Saved entries:
○ ○ ○

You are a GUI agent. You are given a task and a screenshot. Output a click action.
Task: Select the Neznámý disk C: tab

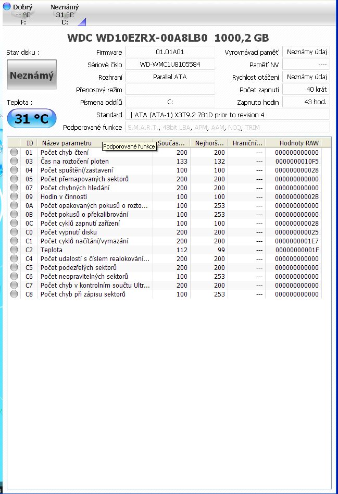click(65, 14)
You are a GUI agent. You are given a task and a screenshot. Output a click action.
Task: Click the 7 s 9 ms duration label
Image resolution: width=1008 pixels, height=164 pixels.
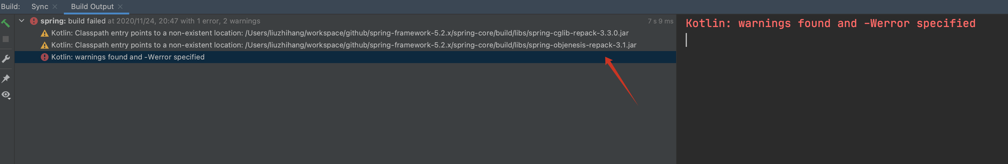660,21
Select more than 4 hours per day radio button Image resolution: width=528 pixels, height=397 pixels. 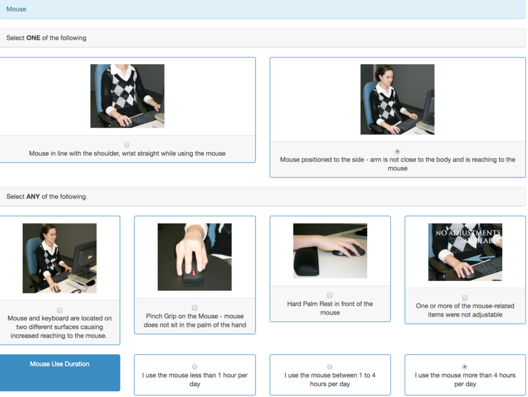click(465, 367)
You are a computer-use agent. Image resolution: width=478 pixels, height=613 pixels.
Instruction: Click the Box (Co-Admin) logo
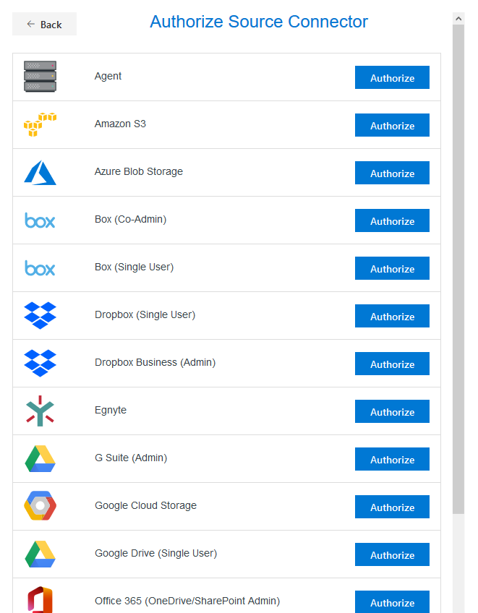[40, 220]
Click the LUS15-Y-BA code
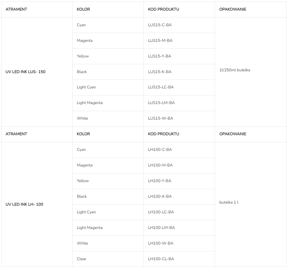The image size is (288, 269). click(159, 56)
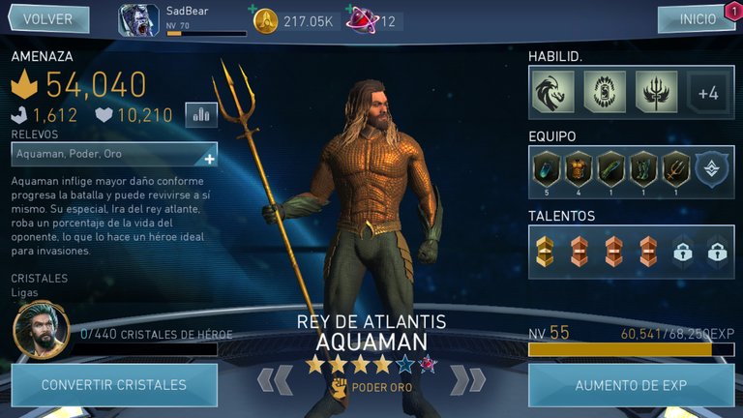Expand the +4 more abilities tile
743x418 pixels.
[708, 93]
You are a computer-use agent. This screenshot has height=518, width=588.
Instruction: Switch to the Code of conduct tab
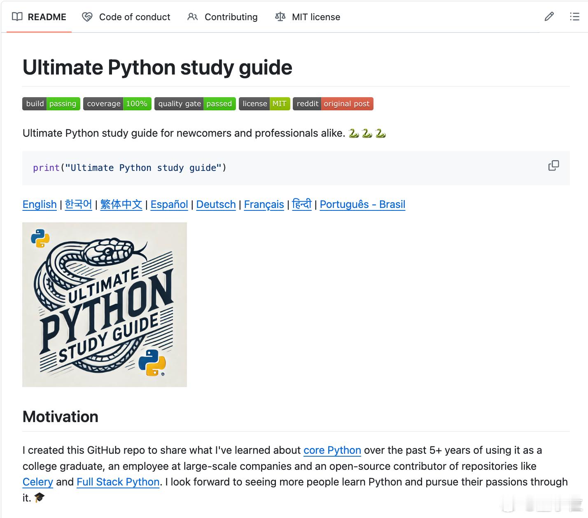(x=134, y=17)
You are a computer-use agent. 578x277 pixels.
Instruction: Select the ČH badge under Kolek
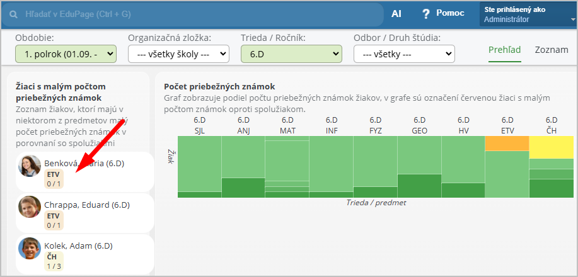coord(52,257)
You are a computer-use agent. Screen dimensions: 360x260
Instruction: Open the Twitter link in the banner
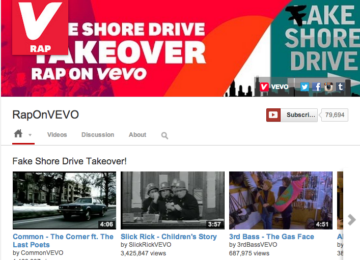(x=304, y=87)
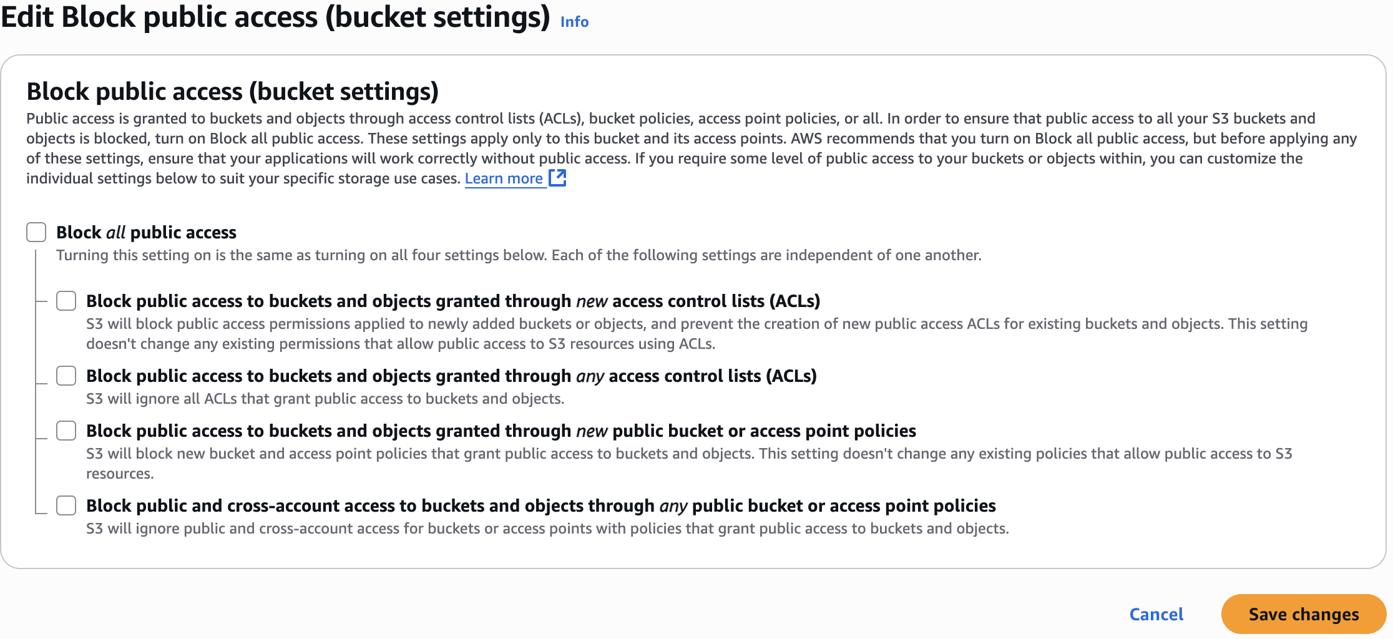This screenshot has width=1393, height=639.
Task: Click the label about public and cross-account access
Action: [x=541, y=505]
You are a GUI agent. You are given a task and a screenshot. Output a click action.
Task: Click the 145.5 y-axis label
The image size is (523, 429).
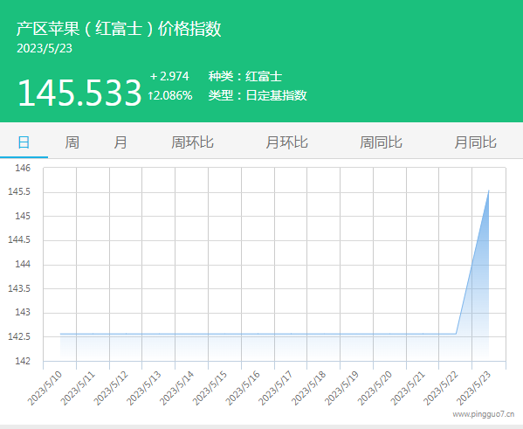click(x=19, y=192)
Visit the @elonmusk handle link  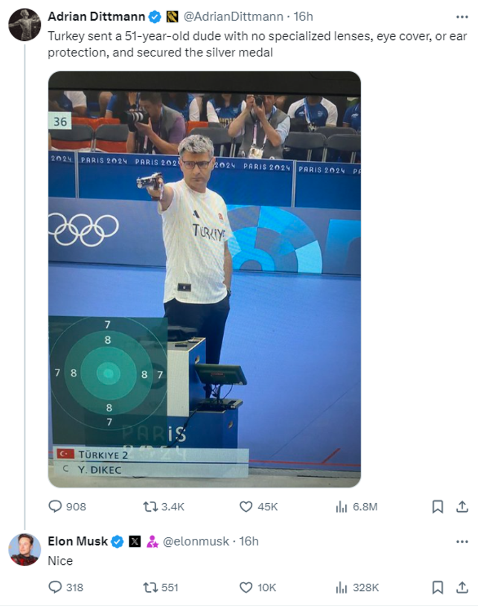pyautogui.click(x=196, y=542)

○ ○ ○

*INSTRUCTIONS TO FOLLOW*
Which lines hold the word "computer"? Return all of them from the records above.

*THE COMPLETED TASK*
You are a computer-use agent. Image resolution: width=478 pixels, height=613 pixels.
You are a computer-use agent. This screenshot has height=518, width=588.
You are a computer-use agent. 578x277 pixels.
You are a computer-use agent. Screen dimensions: 360x260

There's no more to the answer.